Tuesday, March 15, 2005

Imaging physical memory

I got a message from a buddy of mine last night asking me about imaging physical memory (RAM) on Windows systems. The "how" of this is pretty simple...just jump on over to George Garner's site and grab a copy of dd.exe. The command you use to image RAM is even listed on George's site.

Okay, so you have a copy of RAM...what next? This is the kicker, IMHO. Say you have 512MB of RAM...you'll get an image file around that size. So what do you do with it? Well, you could run strings on it, but what would that give you? How would you associate information you find with tools such as strings, with specific processes? Consider that the memory used by processes is fragmented across both RAM and the swap file...so imaging RAM is only going to give you a partial view of what's going on on the system.

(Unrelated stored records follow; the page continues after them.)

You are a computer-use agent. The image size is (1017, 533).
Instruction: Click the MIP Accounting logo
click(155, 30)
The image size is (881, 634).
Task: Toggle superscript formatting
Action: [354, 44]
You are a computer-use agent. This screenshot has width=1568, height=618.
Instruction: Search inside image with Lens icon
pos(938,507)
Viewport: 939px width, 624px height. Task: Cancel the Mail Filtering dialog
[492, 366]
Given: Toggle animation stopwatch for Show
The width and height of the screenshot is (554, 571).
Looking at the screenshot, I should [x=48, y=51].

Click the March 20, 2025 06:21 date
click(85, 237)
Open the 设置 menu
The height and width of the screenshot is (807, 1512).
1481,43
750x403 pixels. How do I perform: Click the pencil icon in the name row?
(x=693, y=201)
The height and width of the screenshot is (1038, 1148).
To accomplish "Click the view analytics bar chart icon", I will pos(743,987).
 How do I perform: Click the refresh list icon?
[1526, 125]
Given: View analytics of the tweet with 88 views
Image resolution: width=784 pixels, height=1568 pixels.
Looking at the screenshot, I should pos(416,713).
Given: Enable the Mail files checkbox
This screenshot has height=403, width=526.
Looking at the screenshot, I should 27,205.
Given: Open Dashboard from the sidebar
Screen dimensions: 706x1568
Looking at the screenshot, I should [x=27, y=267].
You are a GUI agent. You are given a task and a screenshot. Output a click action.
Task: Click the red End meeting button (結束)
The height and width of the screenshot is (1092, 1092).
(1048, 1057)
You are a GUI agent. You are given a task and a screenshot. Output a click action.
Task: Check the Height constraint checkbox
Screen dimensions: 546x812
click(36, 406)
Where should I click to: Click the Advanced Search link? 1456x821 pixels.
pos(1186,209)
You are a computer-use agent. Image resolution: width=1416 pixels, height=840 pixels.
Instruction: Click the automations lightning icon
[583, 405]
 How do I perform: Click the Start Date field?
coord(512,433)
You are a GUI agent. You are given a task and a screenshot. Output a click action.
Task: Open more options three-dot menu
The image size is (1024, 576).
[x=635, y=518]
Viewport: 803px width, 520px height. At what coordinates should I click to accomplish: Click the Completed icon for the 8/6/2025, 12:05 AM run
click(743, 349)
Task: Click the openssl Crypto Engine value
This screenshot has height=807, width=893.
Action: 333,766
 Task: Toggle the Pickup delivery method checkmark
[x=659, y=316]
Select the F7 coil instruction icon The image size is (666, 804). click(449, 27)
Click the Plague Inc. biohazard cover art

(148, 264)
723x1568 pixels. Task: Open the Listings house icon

In the absence of adequate tools to parse an image of RAM, another approach is to use tools such as pmdump.exe to dump the contents of process memory, both RAM and swap file. At least in this manner, you can associate anything you find with a specific process, even though more comprehensive tools for parsing this information don't seem to be available.

Thoughts?

4 comments:

  1. Anonymous8:48 AM

    Not to start a holy war about tools, but have you tried the Coreutils for Windows set?

    Can Cygwin's dd access Physical Memory?

    ReplyDelete
  2. Jesse,

    Yes, I've looked at those, as well as the Unix Utils over on SourceForge.

    Can you give me an example of how you'd use these tools?

    Regarding your second question, I have no idea...I find George's version of dd.exe to be quite sufficient so far. If it does, it might be interesting to have a run-off...

    ReplyDelete
  3. Anonymous12:33 PM

    Hey Harlan,

    You can use things like ProcDump or the OllyDump plugin for OllyDbg. Those will let you dump a full process image out of memory. This is something I do from time to time when analysing packed or encrypted malware.

    One could Google for honeynet SotM 32, and read the solutions for full instructions, including fixing the PE headers manually so you can then unpack the binary or open it in IDA or whatever.

    Otherwise, once you have a dump you can just sort through the thing with any debugger to look at the call stack etc, which might be enough, depending on why you wanted to dump the memory in the first place.

    Cheers,

    ben

    ReplyDelete
  4. Anonymous9:26 AM

    To answer my own question ("Can Cygwin's dd access Physical Memory?"), the answer is no. Cygwin is a great toolkit, but the filename for physical memory gets munged along the way. Here's a sample (retyped from memory, not a cut and paste):

    $ dd if=\\.\PhysicalMemory of=foo
    dd: \\.Physical Memory: No such file or directory

    Notice that the trailing slash in the filename has been stripped out of the error message.

    I had to hardcode the entries for PhysicalMemory, logical drives and physical devices into the Windows versions of md5deep et al. I wonder if we need to do the same thing for dd under Cygwin?